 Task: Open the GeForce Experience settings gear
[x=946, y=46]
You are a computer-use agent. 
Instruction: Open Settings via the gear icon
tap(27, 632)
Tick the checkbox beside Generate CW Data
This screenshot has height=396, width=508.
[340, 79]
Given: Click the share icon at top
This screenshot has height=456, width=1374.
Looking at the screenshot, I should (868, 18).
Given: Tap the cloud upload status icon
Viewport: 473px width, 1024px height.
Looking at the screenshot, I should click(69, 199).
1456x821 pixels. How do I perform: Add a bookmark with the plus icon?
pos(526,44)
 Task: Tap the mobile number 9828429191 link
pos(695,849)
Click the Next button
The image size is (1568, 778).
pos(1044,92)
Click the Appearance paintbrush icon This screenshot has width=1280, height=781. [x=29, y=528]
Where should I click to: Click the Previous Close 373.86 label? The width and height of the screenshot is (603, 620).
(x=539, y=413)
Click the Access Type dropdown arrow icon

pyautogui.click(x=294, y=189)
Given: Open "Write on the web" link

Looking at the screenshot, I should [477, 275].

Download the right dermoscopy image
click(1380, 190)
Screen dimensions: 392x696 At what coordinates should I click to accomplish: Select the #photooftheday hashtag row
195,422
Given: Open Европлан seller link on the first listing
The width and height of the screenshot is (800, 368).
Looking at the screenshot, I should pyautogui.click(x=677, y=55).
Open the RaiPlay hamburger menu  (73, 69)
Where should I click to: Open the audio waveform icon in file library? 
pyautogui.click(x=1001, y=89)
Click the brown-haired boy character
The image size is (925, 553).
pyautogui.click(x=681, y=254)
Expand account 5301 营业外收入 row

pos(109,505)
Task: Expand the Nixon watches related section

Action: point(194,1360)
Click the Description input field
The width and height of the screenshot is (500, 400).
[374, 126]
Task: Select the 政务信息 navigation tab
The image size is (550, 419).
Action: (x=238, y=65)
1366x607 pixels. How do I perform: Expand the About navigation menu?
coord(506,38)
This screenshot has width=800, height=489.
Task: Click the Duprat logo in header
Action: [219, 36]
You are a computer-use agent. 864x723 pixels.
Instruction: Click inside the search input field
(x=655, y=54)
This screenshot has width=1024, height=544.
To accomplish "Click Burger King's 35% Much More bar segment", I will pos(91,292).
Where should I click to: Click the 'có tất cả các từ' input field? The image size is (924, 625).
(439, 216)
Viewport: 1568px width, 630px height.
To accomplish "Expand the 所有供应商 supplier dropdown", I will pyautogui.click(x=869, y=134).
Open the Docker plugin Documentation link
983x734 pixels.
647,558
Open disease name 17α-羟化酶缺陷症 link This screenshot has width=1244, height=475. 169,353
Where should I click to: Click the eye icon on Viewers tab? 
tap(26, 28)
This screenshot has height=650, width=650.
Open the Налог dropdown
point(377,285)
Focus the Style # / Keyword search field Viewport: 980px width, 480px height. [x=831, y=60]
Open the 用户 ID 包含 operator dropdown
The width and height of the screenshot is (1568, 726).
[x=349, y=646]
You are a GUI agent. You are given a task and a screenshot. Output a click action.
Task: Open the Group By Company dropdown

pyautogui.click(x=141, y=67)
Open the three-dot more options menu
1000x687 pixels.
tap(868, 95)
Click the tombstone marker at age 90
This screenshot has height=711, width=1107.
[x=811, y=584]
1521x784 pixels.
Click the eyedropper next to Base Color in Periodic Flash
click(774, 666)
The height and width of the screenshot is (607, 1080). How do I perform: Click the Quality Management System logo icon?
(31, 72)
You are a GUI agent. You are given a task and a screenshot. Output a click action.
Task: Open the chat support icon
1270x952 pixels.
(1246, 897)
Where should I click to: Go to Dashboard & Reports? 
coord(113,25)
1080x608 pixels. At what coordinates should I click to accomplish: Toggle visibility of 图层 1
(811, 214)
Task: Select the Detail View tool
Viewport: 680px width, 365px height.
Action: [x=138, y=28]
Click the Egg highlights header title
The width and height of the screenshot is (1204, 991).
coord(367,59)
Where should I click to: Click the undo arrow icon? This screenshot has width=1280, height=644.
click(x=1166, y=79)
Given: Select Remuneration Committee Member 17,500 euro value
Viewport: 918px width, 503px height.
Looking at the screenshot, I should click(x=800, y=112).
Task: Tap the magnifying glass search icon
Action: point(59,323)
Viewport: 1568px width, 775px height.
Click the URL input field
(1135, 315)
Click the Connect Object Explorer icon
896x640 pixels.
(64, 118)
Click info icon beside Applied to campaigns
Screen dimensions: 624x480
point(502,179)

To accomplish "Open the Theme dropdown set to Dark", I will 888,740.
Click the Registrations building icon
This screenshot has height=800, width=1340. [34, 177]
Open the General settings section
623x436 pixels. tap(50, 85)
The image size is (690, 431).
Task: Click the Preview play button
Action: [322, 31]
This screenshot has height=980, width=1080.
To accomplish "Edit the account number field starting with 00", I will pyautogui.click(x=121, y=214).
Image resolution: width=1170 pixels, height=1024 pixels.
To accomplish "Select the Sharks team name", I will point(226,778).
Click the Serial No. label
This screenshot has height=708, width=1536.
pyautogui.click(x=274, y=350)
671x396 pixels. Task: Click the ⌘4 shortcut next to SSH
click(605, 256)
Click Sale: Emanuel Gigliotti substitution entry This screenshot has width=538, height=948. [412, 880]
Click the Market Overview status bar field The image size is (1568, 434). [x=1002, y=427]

===============

What you will do >> Turn the lines above into a Markdown table with the columns Row and Line. Give each non-blank line its own row, numbered in order.

Answer to this exercise >>
| Row | Line |
|---|---|
| 1 |  Task: Open the GeForce Experience settings gear |
| 2 | [x=946, y=46] |
| 3 | You are a computer-use agent.  |
| 4 | Instruction: Open Settings via the gear icon |
| 5 | tap(27, 632) |
| 6 | Tick the checkbox beside Generate CW Data |
| 7 | This screenshot has height=396, width=508. |
| 8 | [340, 79] |
| 9 | Given: Click the share icon at top |
| 10 | This screenshot has height=456, width=1374. |
| 11 | Looking at the screenshot, I should (868, 18). |
| 12 | Given: Tap the cloud upload status icon |
| 13 | Viewport: 473px width, 1024px height. |
| 14 | Looking at the screenshot, I should click(69, 199). |
| 15 | 1456x821 pixels. How do I perform: Add a bookmark with the plus icon? |
| 16 | pos(526,44) |
| 17 |  Task: Tap the mobile number 9828429191 link |
| 18 | pos(695,849) |
| 19 | Click the Next button |
| 20 | The image size is (1568, 778). |
| 21 | pos(1044,92) |
| 22 | Click the Appearance paintbrush icon This screenshot has width=1280, height=781. [x=29, y=528] |
| 23 | Where should I click to: Click the Previous Close 373.86 label? The width and height of the screenshot is (603, 620). |
| 24 | (x=539, y=413) |
| 25 | Click the Access Type dropdown arrow icon |
| 26 | pyautogui.click(x=294, y=189) |
| 27 | Given: Open "Write on the web" link |
| 28 | Looking at the screenshot, I should [477, 275]. |
| 29 | Download the right dermoscopy image |
| 30 | click(1380, 190) |
| 31 | Screen dimensions: 392x696 At what coordinates should I click to accomplish: Select the #photooftheday hashtag row |
| 32 | 195,422 |
| 33 | Given: Open Европлан seller link on the first listing |
| 34 | The width and height of the screenshot is (800, 368). |
| 35 | Looking at the screenshot, I should pyautogui.click(x=677, y=55). |
| 36 | Open the RaiPlay hamburger menu  (73, 69) |
| 37 | Where should I click to: Open the audio waveform icon in file library?  |
| 38 | pyautogui.click(x=1001, y=89) |
| 39 | Click the brown-haired boy character |
| 40 | The image size is (925, 553). |
| 41 | pyautogui.click(x=681, y=254) |
| 42 | Expand account 5301 营业外收入 row |
| 43 | pos(109,505) |
| 44 | Task: Expand the Nixon watches related section |
| 45 | Action: point(194,1360) |
| 46 | Click the Description input field |
| 47 | The width and height of the screenshot is (500, 400). |
| 48 | [374, 126] |
| 49 | Task: Select the 政务信息 navigation tab |
| 50 | The image size is (550, 419). |
| 51 | Action: (x=238, y=65) |
| 52 | 1366x607 pixels. How do I perform: Expand the About navigation menu? |
| 53 | coord(506,38) |
| 54 | This screenshot has width=800, height=489. |
| 55 | Task: Click the Duprat logo in header |
| 56 | Action: [219, 36] |
| 57 | You are a computer-use agent. 864x723 pixels. |
| 58 | Instruction: Click inside the search input field |
| 59 | (x=655, y=54) |
| 60 | This screenshot has width=1024, height=544. |
| 61 | To accomplish "Click Burger King's 35% Much More bar segment", I will pos(91,292). |
| 62 | Where should I click to: Click the 'có tất cả các từ' input field? The image size is (924, 625). |
| 63 | (439, 216) |
| 64 | Viewport: 1568px width, 630px height. |
| 65 | To accomplish "Expand the 所有供应商 supplier dropdown", I will pyautogui.click(x=869, y=134). |
| 66 | Open the Docker plugin Documentation link |
| 67 | 983x734 pixels. |
| 68 | 647,558 |
| 69 | Open disease name 17α-羟化酶缺陷症 link This screenshot has width=1244, height=475. 169,353 |
| 70 | Where should I click to: Click the eye icon on Viewers tab?  |
| 71 | tap(26, 28) |
| 72 | This screenshot has height=650, width=650. |
| 73 | Open the Налог dropdown |
| 74 | point(377,285) |
| 75 | Focus the Style # / Keyword search field Viewport: 980px width, 480px height. [x=831, y=60] |
| 76 | Open the 用户 ID 包含 operator dropdown |
| 77 | The width and height of the screenshot is (1568, 726). |
| 78 | [x=349, y=646] |
| 79 | You are a GUI agent. You are given a task and a screenshot. Output a click action. |
| 80 | Task: Open the Group By Company dropdown |
| 81 | pyautogui.click(x=141, y=67) |
| 82 | Open the three-dot more options menu |
| 83 | 1000x687 pixels. |
| 84 | tap(868, 95) |
| 85 | Click the tombstone marker at age 90 |
| 86 | This screenshot has height=711, width=1107. |
| 87 | [x=811, y=584] |
| 88 | 1521x784 pixels. |
| 89 | Click the eyedropper next to Base Color in Periodic Flash |
| 90 | click(774, 666) |
| 91 | The height and width of the screenshot is (607, 1080). How do I perform: Click the Quality Management System logo icon? |
| 92 | (31, 72) |
| 93 | You are a GUI agent. You are given a task and a screenshot. Output a click action. |
| 94 | Task: Open the chat support icon |
| 95 | 1270x952 pixels. |
| 96 | (1246, 897) |
| 97 | Where should I click to: Go to Dashboard & Reports?  |
| 98 | coord(113,25) |
| 99 | 1080x608 pixels. At what coordinates should I click to accomplish: Toggle visibility of 图层 1 |
| 100 | (811, 214) |
| 101 | Task: Select the Detail View tool |
| 102 | Viewport: 680px width, 365px height. |
| 103 | Action: [x=138, y=28] |
| 104 | Click the Egg highlights header title |
| 105 | The width and height of the screenshot is (1204, 991). |
| 106 | coord(367,59) |
| 107 | Where should I click to: Click the undo arrow icon? This screenshot has width=1280, height=644. |
| 108 | click(x=1166, y=79) |
| 109 | Given: Select Remuneration Committee Member 17,500 euro value |
| 110 | Viewport: 918px width, 503px height. |
| 111 | Looking at the screenshot, I should click(x=800, y=112). |
| 112 | Task: Tap the magnifying glass search icon |
| 113 | Action: point(59,323) |
| 114 | Viewport: 1568px width, 775px height. |
| 115 | Click the URL input field |
| 116 | (1135, 315) |
| 117 | Click the Connect Object Explorer icon |
| 118 | 896x640 pixels. |
| 119 | (64, 118) |
| 120 | Click info icon beside Applied to campaigns |
| 121 | Screen dimensions: 624x480 |
| 122 | point(502,179) |
| 123 | To accomplish "Open the Theme dropdown set to Dark", I will 888,740. |
| 124 | Click the Registrations building icon |
| 125 | This screenshot has height=800, width=1340. [34, 177] |
| 126 | Open the General settings section |
| 127 | 623x436 pixels. tap(50, 85) |
| 128 | The image size is (690, 431). |
| 129 | Task: Click the Preview play button |
| 130 | Action: [322, 31] |
| 131 | This screenshot has height=980, width=1080. |
| 132 | To accomplish "Edit the account number field starting with 00", I will pyautogui.click(x=121, y=214). |
| 133 | Image resolution: width=1170 pixels, height=1024 pixels. |
| 134 | To accomplish "Select the Sharks team name", I will point(226,778). |
| 135 | Click the Serial No. label |
| 136 | This screenshot has height=708, width=1536. |
| 137 | pyautogui.click(x=274, y=350) |
| 138 | 671x396 pixels. Task: Click the ⌘4 shortcut next to SSH |
| 139 | click(605, 256) |
| 140 | Click Sale: Emanuel Gigliotti substitution entry This screenshot has width=538, height=948. [412, 880] |
| 141 | Click the Market Overview status bar field The image size is (1568, 434). [x=1002, y=427] |